Whitey Bulger dead: Notorious US gangster and FBI informant MURDERED behind bars aged 89

Bulger was 89 and serving a sentence of life in prison, and had recently been transferred to the high-security Hazelton penitentiary in West Virginia.

Officials at the Federal Bureau of Prisons confirmed Bulger’s death. The FBI are now investigating.

Bulger was convicted in August 2013 of 11 murders, among other charges including racketeering, and sentenced to two consecutive life terms plus five years.

Prison had been something Bulger had gone to great lengths to avoid – killing potential witnesses, cultivating corrupt lawmen and living as a fugitive for 16 years.

It all ended when a tip from a former Icelandic beauty queen led to his capture in June 2011 in Santa Monica, California, where he was living with a long-time girlfriend.

Bulger and his Winter Hill gang had operated for more than two decades in the insular Irish-dominated South Boston neighborhood, engaging in loan sharking, gambling, extortion, drug dealing and murder.

They did so with the tacit approval of an FBI agent who looked the other way when it came to Bulger’s crimes so that he would supply information on other gangsters.

Bulger, portrayed by Johnny Depp in a 2015 film “Black Mass,” was feared for his short temper and brutality. Prosecutors said he strangled two women with his hands and tortured a man for hours before shooting him in the head with a machine gun.

“We took what we wanted,” Kevin Weeks, a former Bulger lieutenant who would eventually testify against him, wrote in his memoir, “Brutal.”

“We made millions through extortion and loansharking and protection. And if someone ratted us out, we killed him. We were not nice guys.”

Bulger was born Sept. 3, 1929, and grew up in South Boston. He was called “Whitey” because of his light blond hair but was said to detest the nickname and preferred being called Jimmy. As a teenager he joined a gang known as The Shamrocks, compiled an arrest record for assault and armed robbery and ended up in a juvenile reformatory.

Bulger was in prison from 1956 to 1965 for robbing banks and upon his release he fell in with the Irish mob in South Boston. He worked his way through the ranks as a bookie and loanshark, survived a gang war between two Irish mobs and was a leading figure in Boston’s underworld by the early 1970s.

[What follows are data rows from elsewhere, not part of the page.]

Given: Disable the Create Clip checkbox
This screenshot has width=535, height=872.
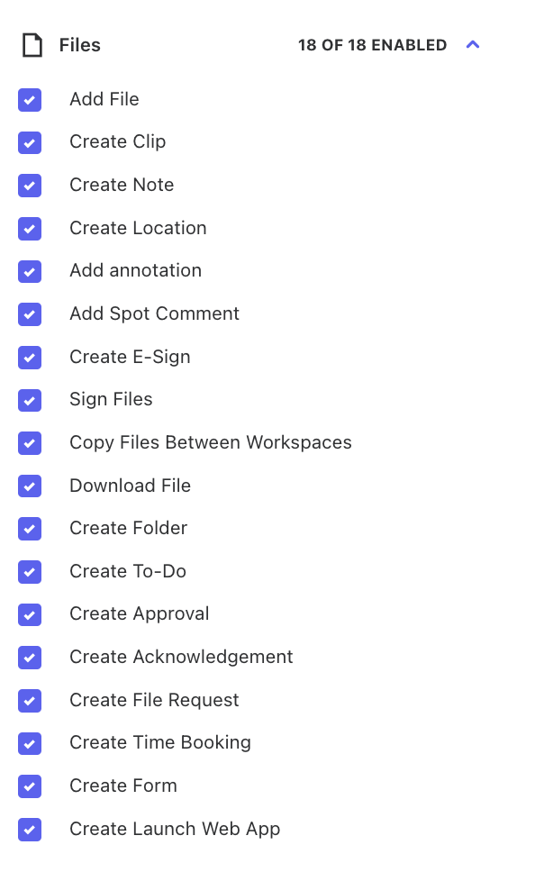Looking at the screenshot, I should (x=30, y=143).
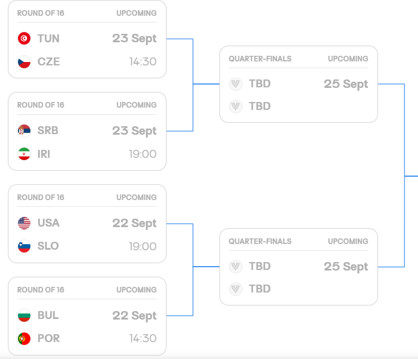The height and width of the screenshot is (359, 418).
Task: Click ROUND OF 16 label above TUN match
Action: (41, 13)
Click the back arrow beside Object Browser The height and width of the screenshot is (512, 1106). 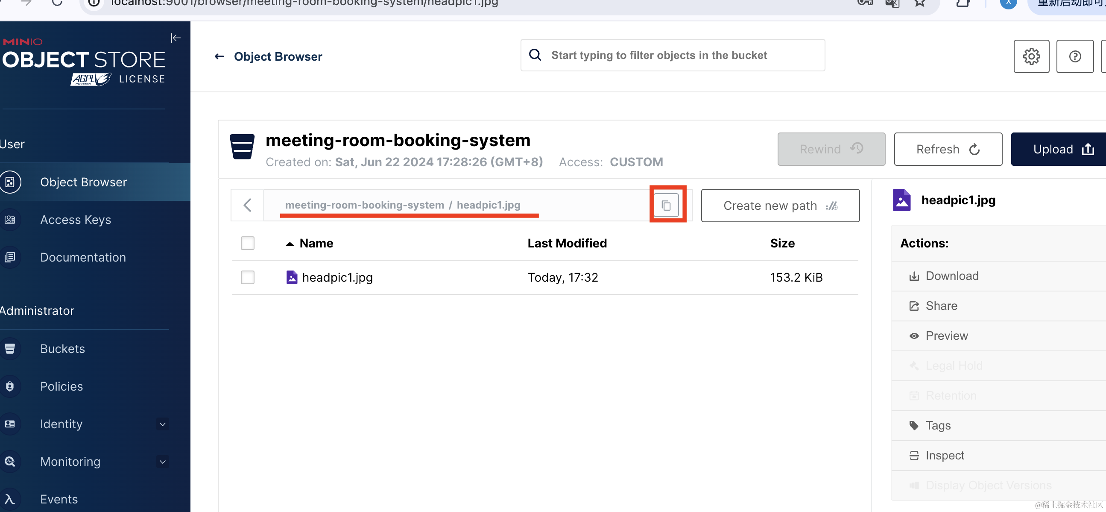pyautogui.click(x=219, y=56)
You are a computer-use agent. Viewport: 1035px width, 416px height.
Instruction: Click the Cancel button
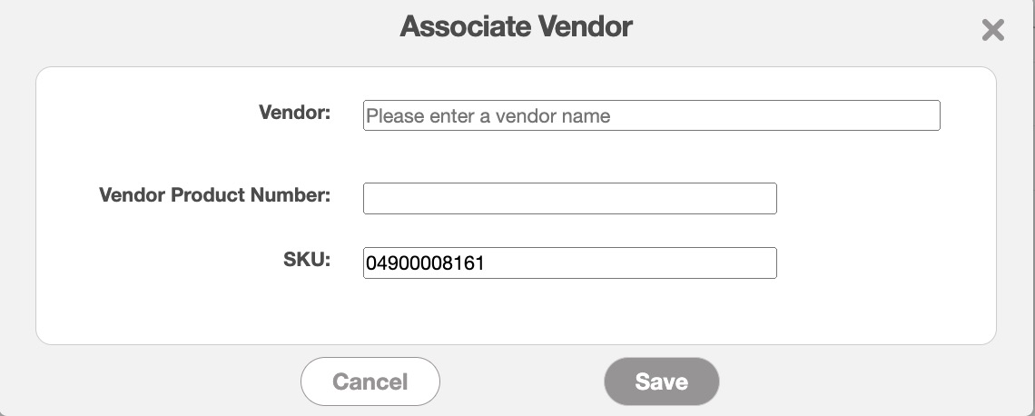click(370, 381)
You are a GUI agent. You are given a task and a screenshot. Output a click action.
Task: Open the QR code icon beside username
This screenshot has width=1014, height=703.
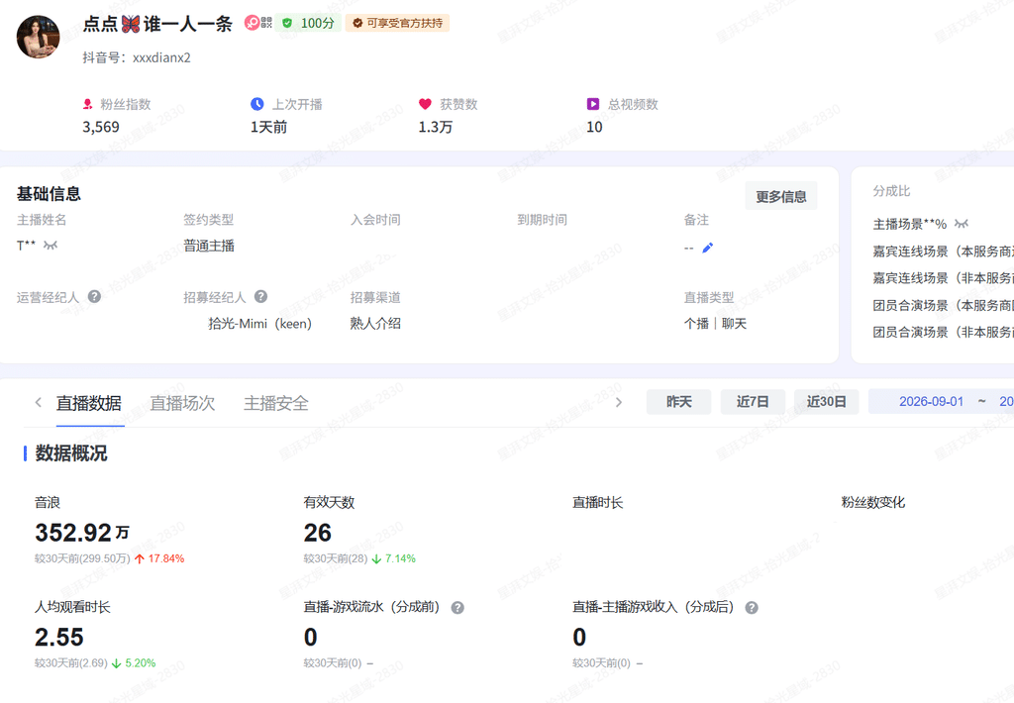pyautogui.click(x=266, y=23)
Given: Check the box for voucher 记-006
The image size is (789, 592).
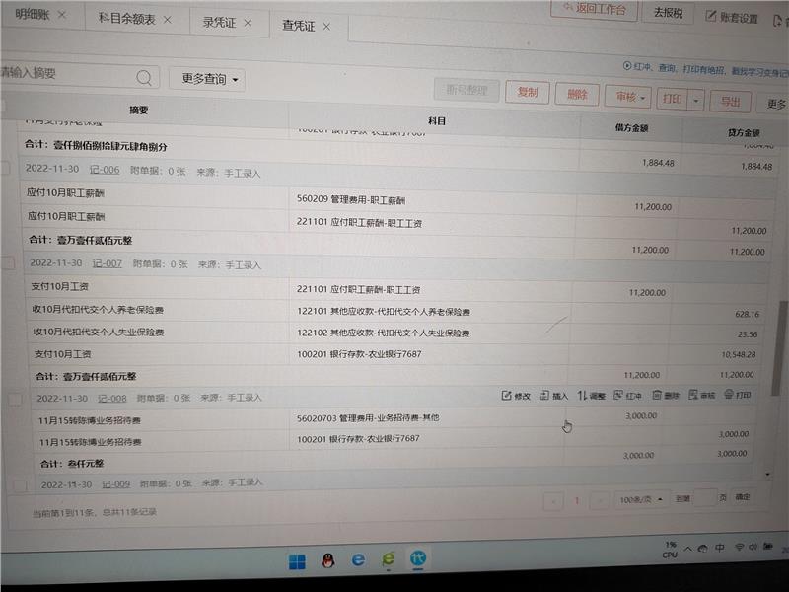Looking at the screenshot, I should 5,169.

Bulger’s former associates turned on him while he was at large and their information led to a 2000 indictment that originally charged him with 19 murders.

“The guy is a sociopathic killer,” Tom Foley, who worked on Bulger cases for the Massachusetts State Police, told CNN. “He loved that type of life. He’s one of the hardest and cruelest individuals that operated in the Boston area. He’s a bad, bad, bad guy.”

When Bulger fled, he first took Teresa Stanley, his girlfriend of 30 years, with him. After a few weeks at large, however, Stanley wanted to go home so Bulger dropped her off in the Boston area. He picked up another of his girlfriends, Catherine Greig, and disappeared again.

Bulger spent his final years of freedom in No. 303 of the Princess Eugenia apartment complex in Santa Monica with Greig.

His life inspired the film The Departed.